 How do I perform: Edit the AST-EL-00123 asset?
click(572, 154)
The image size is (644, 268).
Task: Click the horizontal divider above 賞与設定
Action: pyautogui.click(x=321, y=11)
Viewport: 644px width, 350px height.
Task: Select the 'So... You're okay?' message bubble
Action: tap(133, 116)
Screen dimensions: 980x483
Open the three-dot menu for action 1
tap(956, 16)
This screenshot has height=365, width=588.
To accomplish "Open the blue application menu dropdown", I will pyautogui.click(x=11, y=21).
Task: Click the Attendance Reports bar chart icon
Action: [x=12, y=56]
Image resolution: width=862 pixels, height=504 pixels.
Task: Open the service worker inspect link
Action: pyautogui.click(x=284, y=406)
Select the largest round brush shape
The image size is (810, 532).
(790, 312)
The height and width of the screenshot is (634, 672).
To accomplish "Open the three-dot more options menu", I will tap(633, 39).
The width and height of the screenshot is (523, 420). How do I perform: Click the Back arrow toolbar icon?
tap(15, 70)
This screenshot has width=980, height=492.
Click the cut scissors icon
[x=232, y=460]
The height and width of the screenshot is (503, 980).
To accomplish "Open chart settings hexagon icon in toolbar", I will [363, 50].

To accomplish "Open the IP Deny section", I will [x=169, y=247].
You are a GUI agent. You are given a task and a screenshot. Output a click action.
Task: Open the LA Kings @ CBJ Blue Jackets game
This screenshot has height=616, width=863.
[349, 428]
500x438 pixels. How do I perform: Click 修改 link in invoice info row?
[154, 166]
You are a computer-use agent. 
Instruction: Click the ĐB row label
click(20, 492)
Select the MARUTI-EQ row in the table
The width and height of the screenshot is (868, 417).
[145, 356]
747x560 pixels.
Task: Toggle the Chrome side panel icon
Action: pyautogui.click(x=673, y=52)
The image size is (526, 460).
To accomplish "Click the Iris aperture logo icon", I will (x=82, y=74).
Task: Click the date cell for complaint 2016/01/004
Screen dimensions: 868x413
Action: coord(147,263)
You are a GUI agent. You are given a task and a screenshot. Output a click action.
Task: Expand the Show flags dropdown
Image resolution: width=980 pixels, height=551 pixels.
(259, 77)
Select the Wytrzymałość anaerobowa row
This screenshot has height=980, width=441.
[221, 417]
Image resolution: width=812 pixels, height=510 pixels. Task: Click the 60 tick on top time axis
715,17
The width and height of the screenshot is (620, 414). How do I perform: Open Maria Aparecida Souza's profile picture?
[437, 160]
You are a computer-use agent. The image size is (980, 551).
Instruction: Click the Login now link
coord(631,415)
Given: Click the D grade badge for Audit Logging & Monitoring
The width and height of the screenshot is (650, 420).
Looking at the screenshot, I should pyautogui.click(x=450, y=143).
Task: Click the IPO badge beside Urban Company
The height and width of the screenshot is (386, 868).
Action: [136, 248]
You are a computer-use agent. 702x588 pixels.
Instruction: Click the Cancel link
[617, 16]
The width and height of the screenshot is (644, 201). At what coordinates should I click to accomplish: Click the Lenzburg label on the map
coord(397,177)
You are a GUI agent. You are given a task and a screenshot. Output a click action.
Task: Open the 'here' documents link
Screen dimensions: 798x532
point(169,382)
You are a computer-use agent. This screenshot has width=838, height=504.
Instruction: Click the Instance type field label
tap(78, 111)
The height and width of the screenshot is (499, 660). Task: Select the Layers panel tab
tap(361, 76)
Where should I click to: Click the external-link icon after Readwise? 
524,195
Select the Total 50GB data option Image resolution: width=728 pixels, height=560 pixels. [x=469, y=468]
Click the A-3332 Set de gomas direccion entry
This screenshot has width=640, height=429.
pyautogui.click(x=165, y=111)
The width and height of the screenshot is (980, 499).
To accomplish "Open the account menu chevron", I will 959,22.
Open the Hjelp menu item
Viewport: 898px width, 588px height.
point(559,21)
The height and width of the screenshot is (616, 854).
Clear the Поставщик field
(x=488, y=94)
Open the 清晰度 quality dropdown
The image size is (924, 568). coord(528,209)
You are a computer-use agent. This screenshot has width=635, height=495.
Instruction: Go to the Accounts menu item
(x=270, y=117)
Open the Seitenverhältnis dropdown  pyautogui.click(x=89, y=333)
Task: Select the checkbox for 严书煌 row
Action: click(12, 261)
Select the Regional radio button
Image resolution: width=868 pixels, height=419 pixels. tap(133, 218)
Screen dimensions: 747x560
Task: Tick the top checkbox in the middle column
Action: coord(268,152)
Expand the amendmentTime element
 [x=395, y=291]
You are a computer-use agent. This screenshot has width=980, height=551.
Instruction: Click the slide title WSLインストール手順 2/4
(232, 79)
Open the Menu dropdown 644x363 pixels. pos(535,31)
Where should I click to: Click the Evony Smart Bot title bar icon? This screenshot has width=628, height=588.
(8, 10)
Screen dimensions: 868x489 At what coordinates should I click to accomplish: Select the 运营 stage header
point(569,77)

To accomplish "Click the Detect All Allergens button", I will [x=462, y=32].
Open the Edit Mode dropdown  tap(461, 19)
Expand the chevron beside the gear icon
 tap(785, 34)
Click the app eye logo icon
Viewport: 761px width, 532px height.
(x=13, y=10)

**What the task requires:** Every line of the material needs to be returned exactly.

**Expected output:**
 How do I perform: Edit the AST-EL-00123 asset?
click(572, 154)
The image size is (644, 268).
Task: Click the horizontal divider above 賞与設定
Action: pyautogui.click(x=321, y=11)
Viewport: 644px width, 350px height.
Task: Select the 'So... You're okay?' message bubble
Action: tap(133, 116)
Screen dimensions: 980x483
Open the three-dot menu for action 1
tap(956, 16)
This screenshot has height=365, width=588.
To accomplish "Open the blue application menu dropdown", I will pyautogui.click(x=11, y=21).
Task: Click the Attendance Reports bar chart icon
Action: [x=12, y=56]
Image resolution: width=862 pixels, height=504 pixels.
Task: Open the service worker inspect link
Action: pyautogui.click(x=284, y=406)
Select the largest round brush shape
The image size is (810, 532).
(790, 312)
The height and width of the screenshot is (634, 672).
To accomplish "Open the three-dot more options menu", I will tap(633, 39).
The width and height of the screenshot is (523, 420). How do I perform: Click the Back arrow toolbar icon?
tap(15, 70)
This screenshot has width=980, height=492.
Click the cut scissors icon
[x=232, y=460]
The height and width of the screenshot is (503, 980).
To accomplish "Open chart settings hexagon icon in toolbar", I will [363, 50].

To accomplish "Open the IP Deny section", I will [x=169, y=247].
You are a GUI agent. You are given a task and a screenshot. Output a click action.
Task: Open the LA Kings @ CBJ Blue Jackets game
This screenshot has height=616, width=863.
[349, 428]
500x438 pixels. How do I perform: Click 修改 link in invoice info row?
[154, 166]
You are a computer-use agent. 
Instruction: Click the ĐB row label
click(20, 492)
Select the MARUTI-EQ row in the table
The width and height of the screenshot is (868, 417).
[145, 356]
747x560 pixels.
Task: Toggle the Chrome side panel icon
Action: pyautogui.click(x=673, y=52)
The image size is (526, 460).
To accomplish "Click the Iris aperture logo icon", I will (x=82, y=74).
Task: Click the date cell for complaint 2016/01/004
Screen dimensions: 868x413
Action: coord(147,263)
You are a GUI agent. You are given a task and a screenshot. Output a click action.
Task: Expand the Show flags dropdown
Image resolution: width=980 pixels, height=551 pixels.
(259, 77)
Select the Wytrzymałość anaerobowa row
This screenshot has height=980, width=441.
[221, 417]
Image resolution: width=812 pixels, height=510 pixels. Task: Click the 60 tick on top time axis
715,17
The width and height of the screenshot is (620, 414). How do I perform: Open Maria Aparecida Souza's profile picture?
[437, 160]
You are a computer-use agent. The image size is (980, 551).
Instruction: Click the Login now link
coord(631,415)
Given: Click the D grade badge for Audit Logging & Monitoring
The width and height of the screenshot is (650, 420).
Looking at the screenshot, I should pyautogui.click(x=450, y=143).
Task: Click the IPO badge beside Urban Company
The height and width of the screenshot is (386, 868).
Action: [136, 248]
You are a computer-use agent. 702x588 pixels.
Instruction: Click the Cancel link
[617, 16]
The width and height of the screenshot is (644, 201). At what coordinates should I click to accomplish: Click the Lenzburg label on the map
coord(397,177)
You are a GUI agent. You are given a task and a screenshot. Output a click action.
Task: Open the 'here' documents link
Screen dimensions: 798x532
point(169,382)
You are a computer-use agent. This screenshot has width=838, height=504.
Instruction: Click the Instance type field label
tap(78, 111)
The height and width of the screenshot is (499, 660). Task: Select the Layers panel tab
tap(361, 76)
Where should I click to: Click the external-link icon after Readwise? 
524,195
Select the Total 50GB data option Image resolution: width=728 pixels, height=560 pixels. [x=469, y=468]
Click the A-3332 Set de gomas direccion entry
This screenshot has width=640, height=429.
pyautogui.click(x=165, y=111)
The width and height of the screenshot is (980, 499).
To accomplish "Open the account menu chevron", I will 959,22.
Open the Hjelp menu item
Viewport: 898px width, 588px height.
point(559,21)
The height and width of the screenshot is (616, 854).
Clear the Поставщик field
(x=488, y=94)
Open the 清晰度 quality dropdown
The image size is (924, 568). coord(528,209)
You are a computer-use agent. This screenshot has width=635, height=495.
Instruction: Go to the Accounts menu item
(x=270, y=117)
Open the Seitenverhältnis dropdown  pyautogui.click(x=89, y=333)
Task: Select the checkbox for 严书煌 row
Action: click(12, 261)
Select the Regional radio button
Image resolution: width=868 pixels, height=419 pixels. tap(133, 218)
Screen dimensions: 747x560
Task: Tick the top checkbox in the middle column
Action: coord(268,152)
Expand the amendmentTime element
 [x=395, y=291]
You are a computer-use agent. This screenshot has width=980, height=551.
Instruction: Click the slide title WSLインストール手順 2/4
(232, 79)
Open the Menu dropdown 644x363 pixels. pos(535,31)
Where should I click to: Click the Evony Smart Bot title bar icon? This screenshot has width=628, height=588.
(8, 10)
Screen dimensions: 868x489 At what coordinates should I click to accomplish: Select the 运营 stage header
point(569,77)

To accomplish "Click the Detect All Allergens button", I will [x=462, y=32].
Open the Edit Mode dropdown  tap(461, 19)
Expand the chevron beside the gear icon
 tap(785, 34)
Click the app eye logo icon
Viewport: 761px width, 532px height.
(x=13, y=10)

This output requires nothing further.